-- THE PROBLEM --
Each record below is to be copied word for word, with pictures removed.
◆ ◆ ◆ ◆ ◆ ◆ ◆
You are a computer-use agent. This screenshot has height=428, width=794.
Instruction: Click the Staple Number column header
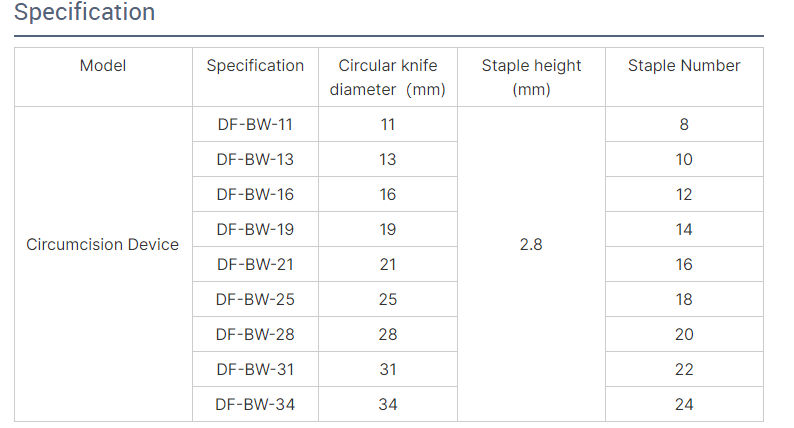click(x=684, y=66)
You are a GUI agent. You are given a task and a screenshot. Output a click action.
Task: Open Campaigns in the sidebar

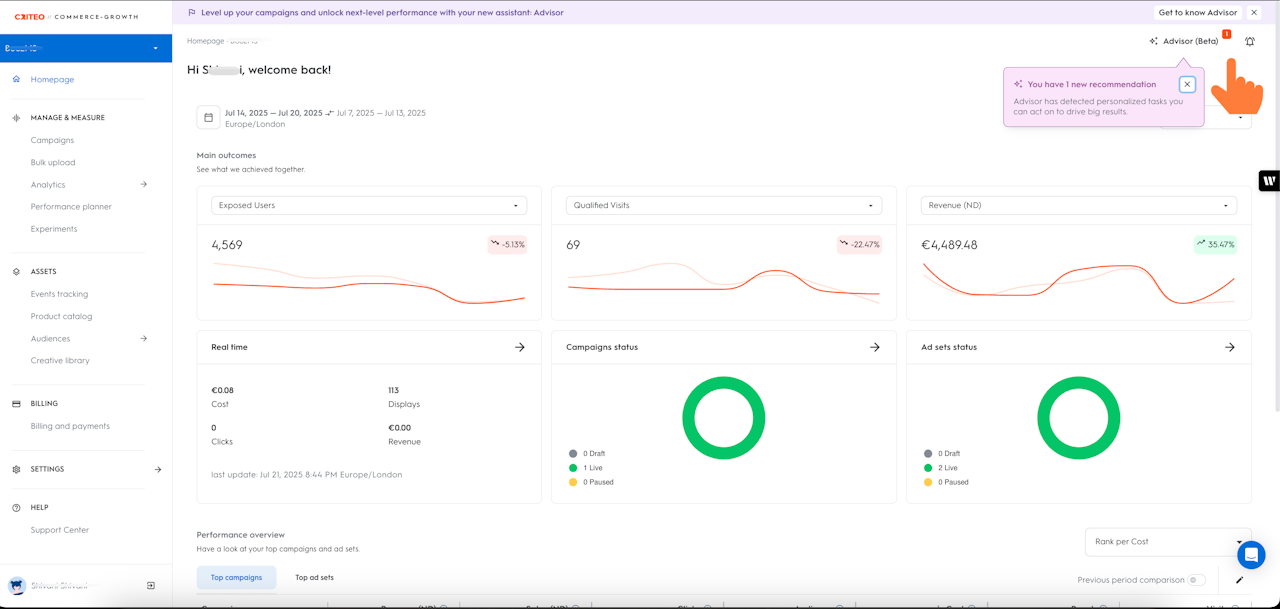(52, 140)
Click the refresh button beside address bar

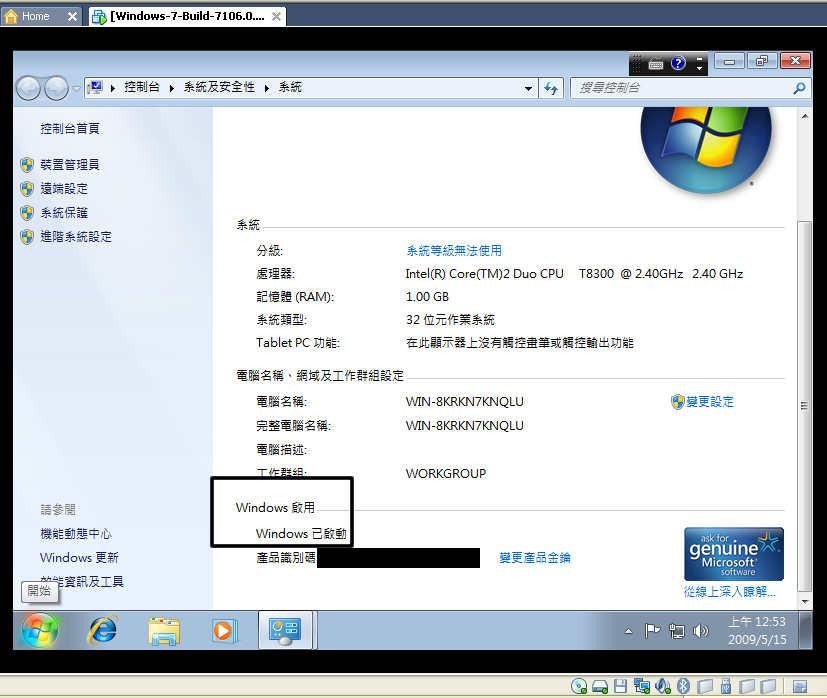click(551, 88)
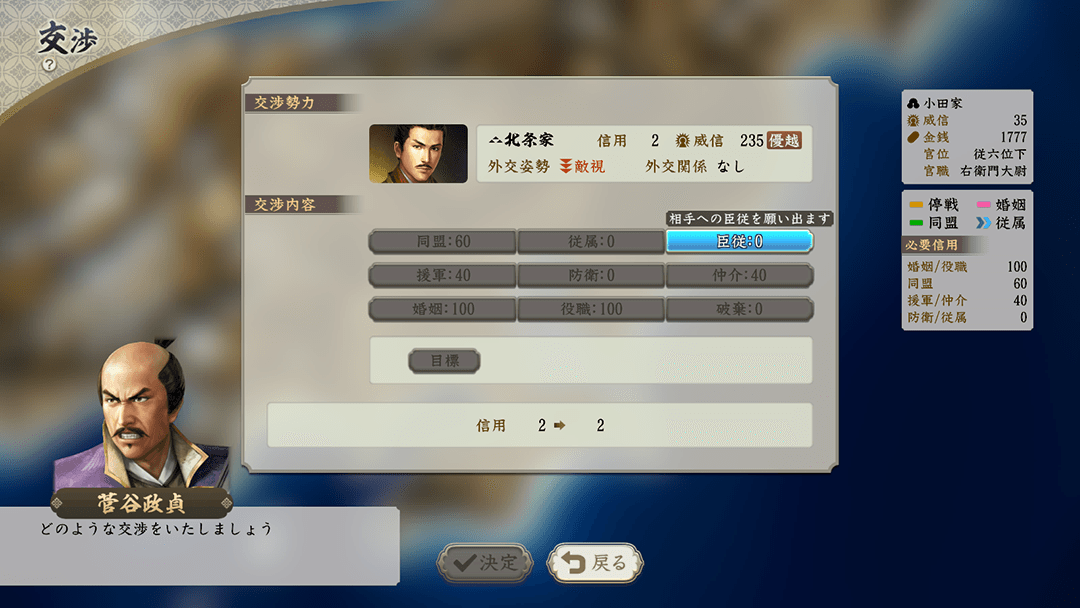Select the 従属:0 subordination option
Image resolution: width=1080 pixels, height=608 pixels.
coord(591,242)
◆ ◆ ◆ ◆ ◆ ◆ ◆
-- SOLUTION --
You are a computer-use agent. This screenshot has height=428, width=794.
Instruction: Click the Staple Number column header
click(x=684, y=66)
You are a GUI agent. You are given a task and a screenshot. Output a click action.
Task: Open Campaigns in the sidebar

(52, 140)
Click the refresh button beside address bar

click(551, 88)
Select the 従属:0 subordination option
Image resolution: width=1080 pixels, height=608 pixels.
coord(591,242)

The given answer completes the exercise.